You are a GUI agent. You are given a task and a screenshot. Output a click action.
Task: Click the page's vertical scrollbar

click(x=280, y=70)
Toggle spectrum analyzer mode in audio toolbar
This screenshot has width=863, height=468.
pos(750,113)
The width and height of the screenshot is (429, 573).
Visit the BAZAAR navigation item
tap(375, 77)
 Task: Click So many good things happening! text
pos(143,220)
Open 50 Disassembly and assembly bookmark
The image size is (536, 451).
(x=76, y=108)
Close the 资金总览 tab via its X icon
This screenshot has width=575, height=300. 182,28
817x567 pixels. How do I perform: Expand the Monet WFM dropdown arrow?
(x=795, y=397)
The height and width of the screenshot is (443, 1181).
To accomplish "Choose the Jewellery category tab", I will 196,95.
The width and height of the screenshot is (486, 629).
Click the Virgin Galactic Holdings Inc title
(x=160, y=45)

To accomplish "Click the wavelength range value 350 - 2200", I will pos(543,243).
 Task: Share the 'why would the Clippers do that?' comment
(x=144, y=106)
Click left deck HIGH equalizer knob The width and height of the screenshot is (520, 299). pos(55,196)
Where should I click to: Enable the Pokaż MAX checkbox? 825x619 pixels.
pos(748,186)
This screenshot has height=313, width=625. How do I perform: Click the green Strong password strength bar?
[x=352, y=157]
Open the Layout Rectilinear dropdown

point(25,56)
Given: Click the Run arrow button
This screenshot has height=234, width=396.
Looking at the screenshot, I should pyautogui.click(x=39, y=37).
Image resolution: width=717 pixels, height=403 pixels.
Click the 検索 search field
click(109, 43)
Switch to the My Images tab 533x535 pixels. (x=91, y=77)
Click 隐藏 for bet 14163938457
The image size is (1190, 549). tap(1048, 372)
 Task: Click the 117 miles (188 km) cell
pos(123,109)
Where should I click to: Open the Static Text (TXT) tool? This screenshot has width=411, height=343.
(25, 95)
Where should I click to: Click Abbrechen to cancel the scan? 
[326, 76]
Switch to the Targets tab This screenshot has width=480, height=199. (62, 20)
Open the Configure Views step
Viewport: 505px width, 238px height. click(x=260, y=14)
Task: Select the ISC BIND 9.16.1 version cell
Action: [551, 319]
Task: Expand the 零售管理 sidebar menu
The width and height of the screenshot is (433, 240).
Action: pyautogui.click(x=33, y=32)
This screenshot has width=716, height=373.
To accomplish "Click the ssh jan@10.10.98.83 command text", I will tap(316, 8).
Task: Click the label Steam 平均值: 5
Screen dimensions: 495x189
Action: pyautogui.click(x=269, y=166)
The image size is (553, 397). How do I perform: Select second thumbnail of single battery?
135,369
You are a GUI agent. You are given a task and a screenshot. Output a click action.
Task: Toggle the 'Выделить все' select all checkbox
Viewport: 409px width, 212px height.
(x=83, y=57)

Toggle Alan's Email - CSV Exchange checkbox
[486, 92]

•••

◆ **THE TASK**
Copy the entries above exactly, leaving none out.

◆ **RESULT BELOW**
You are a GUI agent. You are given a task and a screenshot. Output a click action.
Task: Click the page's vertical scrollbar

click(x=280, y=70)
Toggle spectrum analyzer mode in audio toolbar
This screenshot has width=863, height=468.
pos(750,113)
The width and height of the screenshot is (429, 573).
Visit the BAZAAR navigation item
tap(375, 77)
 Task: Click So many good things happening! text
pos(143,220)
Open 50 Disassembly and assembly bookmark
The image size is (536, 451).
(x=76, y=108)
Close the 资金总览 tab via its X icon
This screenshot has width=575, height=300. 182,28
817x567 pixels. How do I perform: Expand the Monet WFM dropdown arrow?
(x=795, y=397)
The height and width of the screenshot is (443, 1181).
To accomplish "Choose the Jewellery category tab", I will 196,95.
The width and height of the screenshot is (486, 629).
Click the Virgin Galactic Holdings Inc title
(x=160, y=45)

To accomplish "Click the wavelength range value 350 - 2200", I will pos(543,243).
 Task: Share the 'why would the Clippers do that?' comment
(x=144, y=106)
Click left deck HIGH equalizer knob The width and height of the screenshot is (520, 299). pos(55,196)
Where should I click to: Enable the Pokaż MAX checkbox? 825x619 pixels.
pos(748,186)
This screenshot has height=313, width=625. How do I perform: Click the green Strong password strength bar?
[x=352, y=157]
Open the Layout Rectilinear dropdown

point(25,56)
Given: Click the Run arrow button
This screenshot has height=234, width=396.
Looking at the screenshot, I should pyautogui.click(x=39, y=37).
Image resolution: width=717 pixels, height=403 pixels.
Click the 検索 search field
click(109, 43)
Switch to the My Images tab 533x535 pixels. (x=91, y=77)
Click 隐藏 for bet 14163938457
The image size is (1190, 549). tap(1048, 372)
 Task: Click the 117 miles (188 km) cell
pos(123,109)
Where should I click to: Open the Static Text (TXT) tool? This screenshot has width=411, height=343.
(25, 95)
Where should I click to: Click Abbrechen to cancel the scan? 
[326, 76]
Switch to the Targets tab This screenshot has width=480, height=199. (62, 20)
Open the Configure Views step
Viewport: 505px width, 238px height. click(x=260, y=14)
Task: Select the ISC BIND 9.16.1 version cell
Action: [551, 319]
Task: Expand the 零售管理 sidebar menu
The width and height of the screenshot is (433, 240).
Action: pyautogui.click(x=33, y=32)
This screenshot has width=716, height=373.
To accomplish "Click the ssh jan@10.10.98.83 command text", I will tap(316, 8).
Task: Click the label Steam 平均值: 5
Screen dimensions: 495x189
Action: pyautogui.click(x=269, y=166)
The image size is (553, 397). How do I perform: Select second thumbnail of single battery?
135,369
You are a GUI agent. You are given a task and a screenshot. Output a click action.
Task: Toggle the 'Выделить все' select all checkbox
Viewport: 409px width, 212px height.
(x=83, y=57)

Toggle Alan's Email - CSV Exchange checkbox
[486, 92]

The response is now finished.